Most people, when they perform a Google search know the type of company they are looking for. Your job is to shout the loudest. You must sell yourself to Google in order that they show your website to the searcher.
If you are a plumber in Dublin then the keywords for your Home Page or one of your service pages should be “plumber” and “Dublin.” The Title of the page could be “Fully Qualified Plumber in Dublin.”
But it doesn’t stop there. Every business will have 10’s, 100’s, maybe 1000’s of keywords. These could be different services provided, different geographic locations, even stores in different towns and cities. Each web page on your site should target a different set of keywords and a different searcher intent. You do not want 2 of your pages competing for the same results page space (unless the search is for your brand name specifically, then you want all 10+ spots).

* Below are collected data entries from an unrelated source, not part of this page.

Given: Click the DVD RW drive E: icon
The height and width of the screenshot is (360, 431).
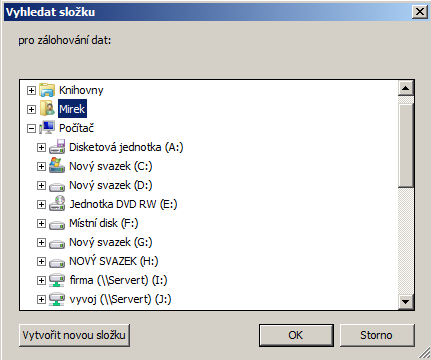Looking at the screenshot, I should tap(57, 204).
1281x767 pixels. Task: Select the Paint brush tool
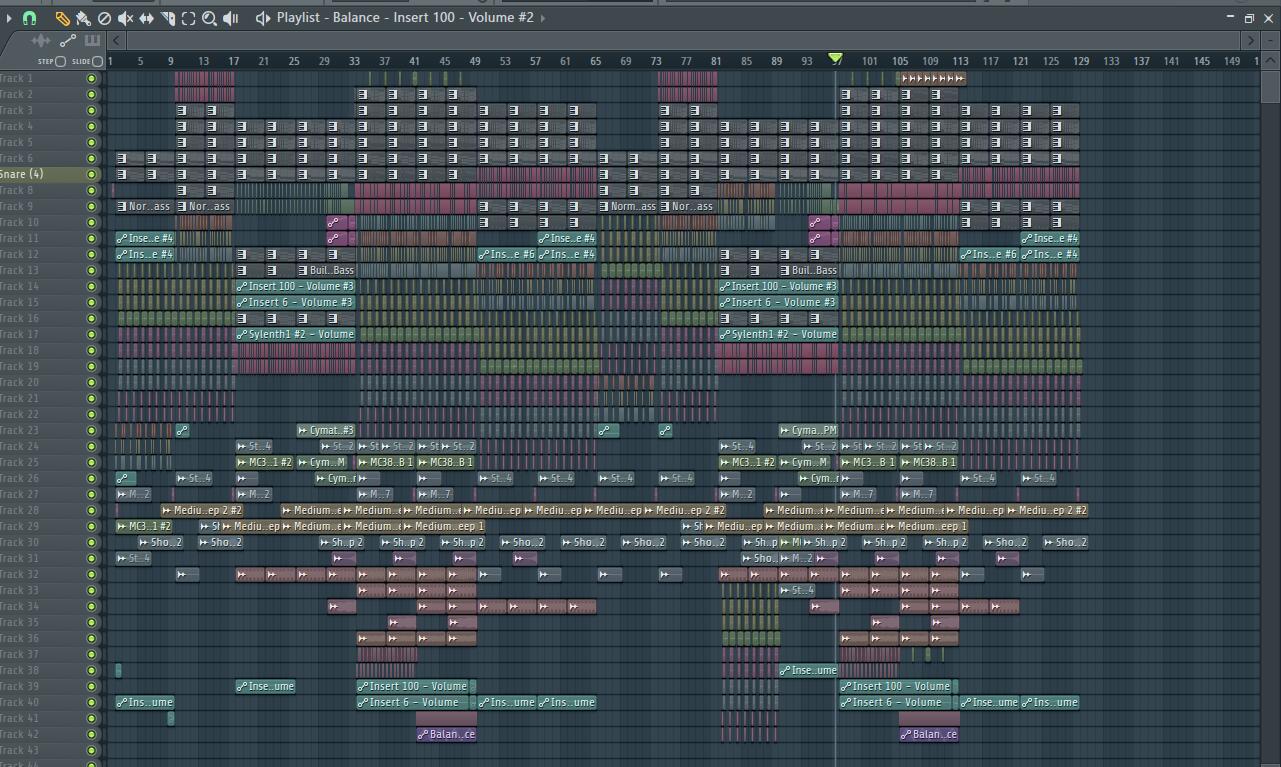83,18
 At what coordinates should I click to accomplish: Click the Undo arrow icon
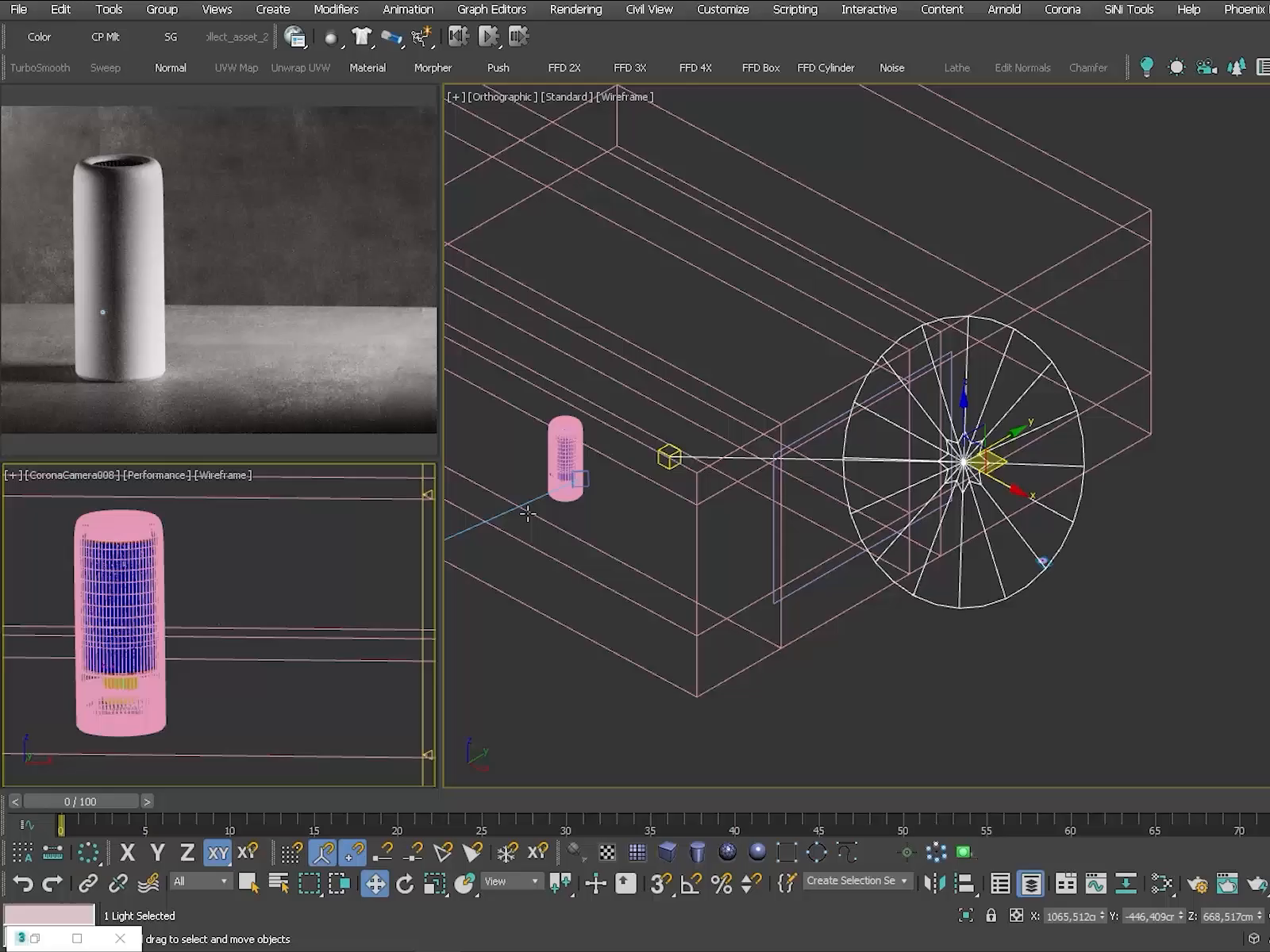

How to Identify Your Keywords
Make lists. It’s that simple. here are some tips:
- List all of the services you provide. If you are a carpenter for example some of these might be; kitchens, staircases, first fix carpentry, second fix carpentry, joinery, handmade wooden staircases, handmade wooden kitchens etc.
- Make a list of all the areas you serve or the locations where have shops or offices. Start with the largest area, province or county (Leinster, Munster, Dublin, Cork), then the larger towns and cities ( Swords, Lucan, Bandon, Kinsale), finally any smaller towns that you think may generate search traffic. Include all locations that you have already worked in. If you are a national brand include your country.
- Next combine products and services from the first list with locations from the second. Start by listing all the jobs you can remember doing in the past and where they were. This creates a what is called a long-tail keyword*. This is how you create keyword (search) phrases and blog post/page titles. For example; handmade wooden staircases in Dublin, first fix carpentry in Bandon, handmade wooden kitchens in Ireland.
(*Some statistics about the internet would surprise people from outside the industry. The long Tail refers to the lowest volume of the Search Demand Curve. 3-4 word search terms, that are industry specific and are searched for less than 100 times per month. What’s surprising is that the Long Tail makes up 70% of all searches. 30% of all searches are typed into Google once, and are never seen again. Below is an example of the Search Demand Curve from Moz.)
The rational here is that securing first page slots for high demand search terms, “carpenter” for example, will be extremely difficult, especially for new websites. Targeting multiple Long Tail Keywords offers greater opportunity and better ROI (return-on-investment. Either time, effort or money).
This is not to say that you should not target the high volume, high value terms, you should. But expect to put a lot of work into getting them to rank over a much longer period of time.
Advanced Keyword Research
The first two are easy, these will make up your top level service pages (available from the main menu at the head of each page) and your flagship blog posts. Next-up we’ll look at some ways to generate extra traffic with more long-tail keywords.
- What questions do your customers ask you when they call or at a site visit? What are the questions they ask when they visit your store? These questions can all be turned into website visits. Let’s stick with the carpenter example; Which type of timber would you use to make this type of staircase? What type of varnish do you recommend for my pine kitchen? What is your favorite brand of power saw? etc.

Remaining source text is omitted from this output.